Linda and I attended, along with our daughter and granddaughter, Addie and Emmaline Hirschten, who traveled from Indiana to join us in Cullowhee. We arrived on Sunday, July 17. After testing negative for COVID-19, we checked into our dorm rooms and got ready for the Ingathering ceremony, led by a band of drummers. We marched in the opening procession displaying the UCF banner, carried proudly by Linda and Addie.
On Monday, regular events began with a wide range of activities that included many workshops, like this “Art for Everyone” class that I attended every afternoon. At Community Time each afternoon, there were various outdoor events for all ages, including the Zero-Waste exhibit that Linda co-hosted with Mike Fanelli. There were two worship services each day, and Linda and I attended several of these.
Professional musicians offered nightly featured performances and led some of our worship services. Food service in the cafeteria was abundant and diverse, and there was an option this year for take-outside meals for those wishing to avoid unmasked diners inside. Coffee was always available in the cafeteria, but many hard-core caffeine fans preferred to visit the 24-hour brew-it-yourself “Common Ground,” which featured a comfortable lounge, yummy snacks, and many jigsaw puzzles.

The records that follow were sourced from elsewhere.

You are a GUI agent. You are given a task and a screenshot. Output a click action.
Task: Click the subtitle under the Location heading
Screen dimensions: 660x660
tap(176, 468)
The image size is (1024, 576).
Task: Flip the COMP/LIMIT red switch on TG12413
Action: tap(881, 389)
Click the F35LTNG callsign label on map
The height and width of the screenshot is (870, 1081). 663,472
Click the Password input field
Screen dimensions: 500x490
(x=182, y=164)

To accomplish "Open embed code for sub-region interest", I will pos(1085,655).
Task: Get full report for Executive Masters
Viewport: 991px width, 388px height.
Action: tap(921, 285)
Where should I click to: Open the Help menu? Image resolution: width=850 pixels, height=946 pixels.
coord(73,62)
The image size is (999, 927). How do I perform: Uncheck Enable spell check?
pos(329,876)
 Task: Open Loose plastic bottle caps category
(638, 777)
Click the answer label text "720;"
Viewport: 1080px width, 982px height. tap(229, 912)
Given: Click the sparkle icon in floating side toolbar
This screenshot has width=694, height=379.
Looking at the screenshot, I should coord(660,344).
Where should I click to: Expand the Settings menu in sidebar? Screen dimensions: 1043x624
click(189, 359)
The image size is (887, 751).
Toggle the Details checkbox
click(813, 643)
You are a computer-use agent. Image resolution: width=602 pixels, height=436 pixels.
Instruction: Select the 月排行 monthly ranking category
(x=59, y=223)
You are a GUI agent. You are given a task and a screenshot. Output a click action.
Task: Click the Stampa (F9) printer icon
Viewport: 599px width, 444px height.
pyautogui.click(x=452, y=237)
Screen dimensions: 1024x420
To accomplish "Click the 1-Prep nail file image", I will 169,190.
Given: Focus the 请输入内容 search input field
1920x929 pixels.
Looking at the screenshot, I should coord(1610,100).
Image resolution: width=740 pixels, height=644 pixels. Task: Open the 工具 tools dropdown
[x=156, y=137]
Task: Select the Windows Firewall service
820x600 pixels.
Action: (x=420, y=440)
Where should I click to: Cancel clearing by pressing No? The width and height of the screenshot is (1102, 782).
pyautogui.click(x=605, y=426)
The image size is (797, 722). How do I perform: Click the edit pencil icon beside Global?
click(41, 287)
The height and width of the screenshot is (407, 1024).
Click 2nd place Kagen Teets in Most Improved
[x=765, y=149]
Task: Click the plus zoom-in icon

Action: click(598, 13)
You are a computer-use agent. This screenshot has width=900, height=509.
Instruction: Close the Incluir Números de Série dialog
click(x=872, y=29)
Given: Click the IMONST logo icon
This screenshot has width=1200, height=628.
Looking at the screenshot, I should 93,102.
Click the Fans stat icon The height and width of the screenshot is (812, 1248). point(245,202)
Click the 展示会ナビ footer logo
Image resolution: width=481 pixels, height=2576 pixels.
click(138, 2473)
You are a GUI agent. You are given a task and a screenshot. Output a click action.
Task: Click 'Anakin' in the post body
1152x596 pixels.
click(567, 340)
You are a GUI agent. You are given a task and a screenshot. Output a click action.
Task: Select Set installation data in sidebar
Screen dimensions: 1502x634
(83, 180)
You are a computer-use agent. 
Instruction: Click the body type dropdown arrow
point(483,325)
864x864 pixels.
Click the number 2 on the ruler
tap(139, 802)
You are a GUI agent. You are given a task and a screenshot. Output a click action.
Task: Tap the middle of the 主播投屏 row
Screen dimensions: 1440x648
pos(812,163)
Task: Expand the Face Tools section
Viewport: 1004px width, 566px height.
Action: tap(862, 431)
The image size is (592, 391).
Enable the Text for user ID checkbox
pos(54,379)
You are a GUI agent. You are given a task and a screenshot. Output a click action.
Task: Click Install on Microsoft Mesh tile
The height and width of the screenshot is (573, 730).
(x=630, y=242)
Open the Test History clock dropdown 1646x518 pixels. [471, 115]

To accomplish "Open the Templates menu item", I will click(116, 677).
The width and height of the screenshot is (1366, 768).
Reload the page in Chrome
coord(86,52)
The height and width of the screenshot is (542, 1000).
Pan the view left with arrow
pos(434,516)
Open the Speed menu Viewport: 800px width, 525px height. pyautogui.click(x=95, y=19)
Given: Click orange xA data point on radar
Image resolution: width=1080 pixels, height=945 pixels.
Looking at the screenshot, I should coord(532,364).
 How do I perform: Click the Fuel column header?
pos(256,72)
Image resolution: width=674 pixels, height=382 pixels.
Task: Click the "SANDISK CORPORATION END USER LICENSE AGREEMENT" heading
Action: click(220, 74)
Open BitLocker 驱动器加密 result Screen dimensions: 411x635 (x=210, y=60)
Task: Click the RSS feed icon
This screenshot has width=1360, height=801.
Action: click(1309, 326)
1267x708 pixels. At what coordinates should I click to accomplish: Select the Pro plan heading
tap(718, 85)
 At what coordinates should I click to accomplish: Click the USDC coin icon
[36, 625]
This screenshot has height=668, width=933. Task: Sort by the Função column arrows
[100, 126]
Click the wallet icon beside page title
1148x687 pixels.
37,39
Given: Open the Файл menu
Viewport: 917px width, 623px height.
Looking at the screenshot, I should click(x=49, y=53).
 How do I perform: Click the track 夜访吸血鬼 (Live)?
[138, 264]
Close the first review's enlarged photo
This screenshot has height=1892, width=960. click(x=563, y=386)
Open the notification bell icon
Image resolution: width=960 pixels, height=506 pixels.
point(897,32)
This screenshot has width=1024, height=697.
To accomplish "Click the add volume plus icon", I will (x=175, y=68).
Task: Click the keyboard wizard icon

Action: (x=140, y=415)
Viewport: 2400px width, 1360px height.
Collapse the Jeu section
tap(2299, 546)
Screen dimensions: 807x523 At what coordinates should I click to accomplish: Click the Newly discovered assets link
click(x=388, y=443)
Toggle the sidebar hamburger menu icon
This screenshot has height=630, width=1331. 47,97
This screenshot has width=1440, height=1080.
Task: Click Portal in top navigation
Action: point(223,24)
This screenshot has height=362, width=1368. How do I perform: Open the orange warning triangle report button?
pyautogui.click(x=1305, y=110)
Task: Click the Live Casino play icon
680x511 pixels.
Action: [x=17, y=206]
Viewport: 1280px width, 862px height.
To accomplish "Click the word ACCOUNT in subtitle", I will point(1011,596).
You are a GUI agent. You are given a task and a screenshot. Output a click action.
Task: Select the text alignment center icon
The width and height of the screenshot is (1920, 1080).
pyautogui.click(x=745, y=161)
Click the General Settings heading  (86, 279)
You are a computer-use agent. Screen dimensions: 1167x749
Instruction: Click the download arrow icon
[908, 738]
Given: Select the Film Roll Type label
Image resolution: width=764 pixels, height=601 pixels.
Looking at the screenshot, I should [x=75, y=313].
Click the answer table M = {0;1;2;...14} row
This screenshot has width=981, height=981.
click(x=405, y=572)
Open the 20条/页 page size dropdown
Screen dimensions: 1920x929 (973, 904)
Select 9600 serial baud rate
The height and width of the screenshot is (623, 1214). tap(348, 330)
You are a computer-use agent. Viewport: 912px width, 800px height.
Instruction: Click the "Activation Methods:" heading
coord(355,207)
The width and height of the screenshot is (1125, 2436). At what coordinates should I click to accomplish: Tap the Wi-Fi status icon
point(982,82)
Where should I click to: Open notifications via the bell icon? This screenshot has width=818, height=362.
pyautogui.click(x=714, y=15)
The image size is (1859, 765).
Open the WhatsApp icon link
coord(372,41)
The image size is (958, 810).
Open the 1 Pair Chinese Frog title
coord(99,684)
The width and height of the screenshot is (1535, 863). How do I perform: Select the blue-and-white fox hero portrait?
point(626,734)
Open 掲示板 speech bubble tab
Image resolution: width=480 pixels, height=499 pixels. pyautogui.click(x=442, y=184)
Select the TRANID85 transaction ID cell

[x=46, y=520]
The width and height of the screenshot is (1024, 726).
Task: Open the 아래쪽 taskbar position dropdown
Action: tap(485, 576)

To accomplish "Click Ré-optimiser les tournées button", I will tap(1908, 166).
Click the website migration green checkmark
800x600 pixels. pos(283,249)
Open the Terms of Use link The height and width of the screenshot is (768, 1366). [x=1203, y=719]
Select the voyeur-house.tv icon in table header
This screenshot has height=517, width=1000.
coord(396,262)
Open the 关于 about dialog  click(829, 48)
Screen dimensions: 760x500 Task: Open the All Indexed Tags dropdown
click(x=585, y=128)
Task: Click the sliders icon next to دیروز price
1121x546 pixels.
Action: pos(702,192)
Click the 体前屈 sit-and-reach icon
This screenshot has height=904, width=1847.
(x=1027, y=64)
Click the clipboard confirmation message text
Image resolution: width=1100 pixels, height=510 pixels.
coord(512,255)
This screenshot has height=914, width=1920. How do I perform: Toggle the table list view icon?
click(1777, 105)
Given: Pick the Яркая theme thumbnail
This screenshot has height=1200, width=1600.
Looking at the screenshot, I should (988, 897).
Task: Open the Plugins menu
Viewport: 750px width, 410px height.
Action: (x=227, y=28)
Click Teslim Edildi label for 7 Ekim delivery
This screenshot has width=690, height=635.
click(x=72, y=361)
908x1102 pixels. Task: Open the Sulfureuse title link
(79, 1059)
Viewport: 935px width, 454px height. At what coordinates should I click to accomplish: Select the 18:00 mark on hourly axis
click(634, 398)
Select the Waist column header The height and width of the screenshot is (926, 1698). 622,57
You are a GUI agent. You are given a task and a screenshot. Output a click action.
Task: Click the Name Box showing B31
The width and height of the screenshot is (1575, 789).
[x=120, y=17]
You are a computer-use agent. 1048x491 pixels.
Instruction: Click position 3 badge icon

Back outside, there were numerous daily nature hikes to local waterfalls and mountains. If you preferred to wander the campus, you might encounter UUs with unusual hair colors and sporting tie-dyed clothing, or playing a pick-up game of Bananagrams. Spontaneous music happened frequently, owing to the large number of talented amateur and professional entertainers attending. Nightlife abounded, with events for both adults and the younger set.
For a change of pace, there were the SUUSI Store and Artisans’ Bazaar, where a few lucky people got to purchase Emmaline’s hand-crocheted cows. A late-week Pride Parade rounded out afternoon Community Time events, but Saturday morning, July 23, arrived all too soon, and we said goodbye to our friends at Closing Circle. We hope to return next summer – would you like to join us?